Rclone failing to authenticate to a kerberized Hadoop cluster

yoke · November 21, 2022, 7:08am

What is the problem you are having with rclone?

I am trying to read data from a Kerberized Hadoop cluster using rclone, but it is failing with no available namenodes error message. The root cause seems to be related to kerberos.
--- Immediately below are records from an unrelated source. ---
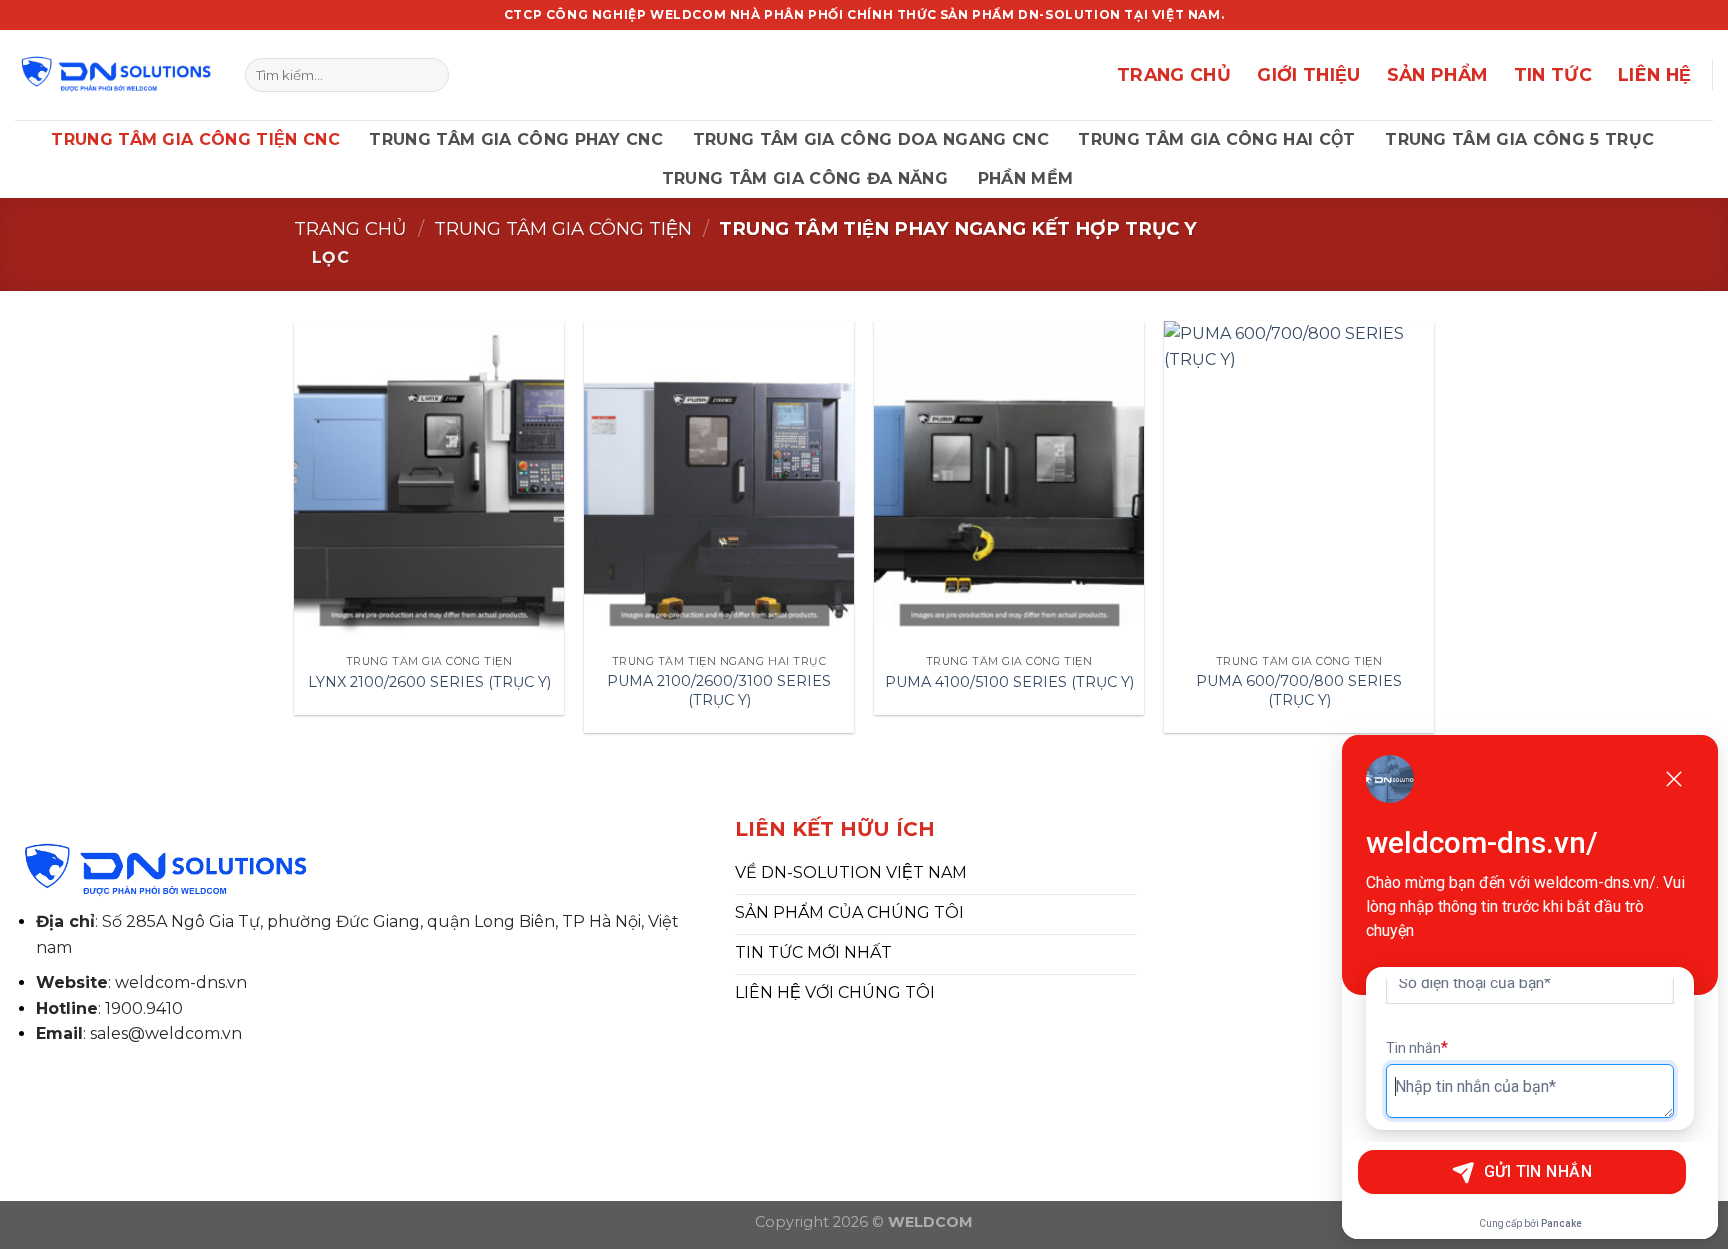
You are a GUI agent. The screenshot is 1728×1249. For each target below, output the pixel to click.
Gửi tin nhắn (1538, 1171)
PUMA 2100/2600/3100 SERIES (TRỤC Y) (719, 690)
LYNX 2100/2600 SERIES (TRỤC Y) (429, 682)
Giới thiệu (1309, 74)
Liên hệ (1654, 74)
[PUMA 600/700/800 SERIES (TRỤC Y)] (1299, 483)
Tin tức (1553, 74)
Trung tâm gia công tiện (563, 228)
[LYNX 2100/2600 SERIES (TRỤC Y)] (429, 483)
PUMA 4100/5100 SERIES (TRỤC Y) (1009, 682)
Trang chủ (350, 228)
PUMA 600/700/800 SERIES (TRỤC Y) (1299, 690)
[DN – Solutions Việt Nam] (115, 75)
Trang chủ (1174, 74)
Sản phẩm (1437, 74)
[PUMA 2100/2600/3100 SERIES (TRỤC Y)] (719, 483)
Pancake (1561, 1223)
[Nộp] (429, 75)
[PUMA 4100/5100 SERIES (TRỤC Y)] (1009, 483)
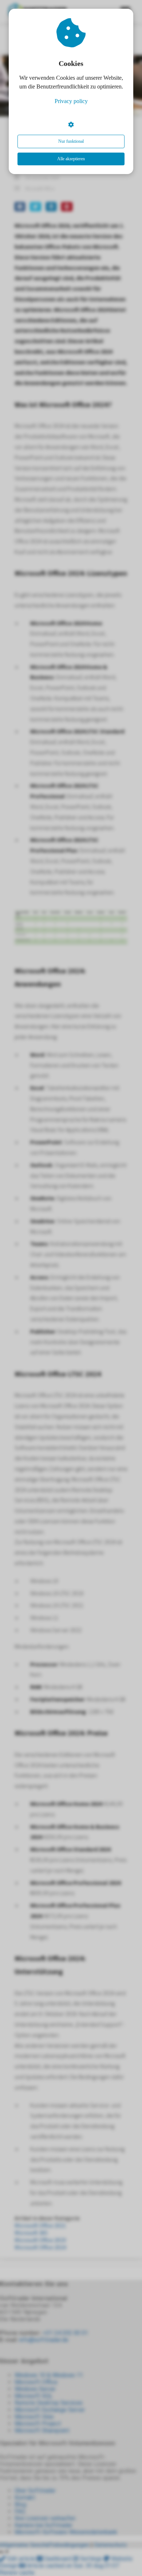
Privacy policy (71, 101)
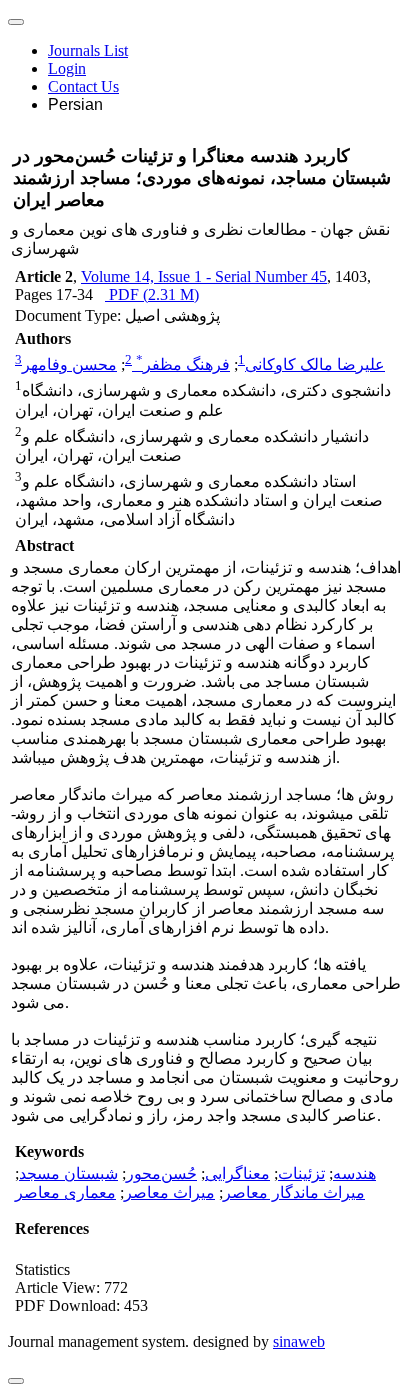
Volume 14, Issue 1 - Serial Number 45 (204, 276)
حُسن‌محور (161, 1173)
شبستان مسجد (68, 1173)
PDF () (152, 294)
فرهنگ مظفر (183, 364)
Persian (75, 104)
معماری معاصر (65, 1192)
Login (67, 68)
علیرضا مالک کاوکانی (315, 364)
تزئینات (301, 1173)
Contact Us (83, 86)
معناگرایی (237, 1173)
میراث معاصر (169, 1192)
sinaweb (299, 1341)
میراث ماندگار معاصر (294, 1192)
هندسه (354, 1173)
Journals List (88, 50)
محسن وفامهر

Run the command 'rclone version' and share the full output of the command.

rclone v1.60.1

os/version: redhat 7.9 (64 bit)
os/kernel: 3.10.0-1160.11.1.el7.x86_64 (x86_64)
os/type: linux
os/arch: amd64
go/version: go1.19.3
go/linking: static
go/tags: none

Which cloud storage system are you using? (eg Google Drive)

I am using HDFS as a storage system.

The command you were trying to run (eg `rclone copy /tmp remote:tmp`)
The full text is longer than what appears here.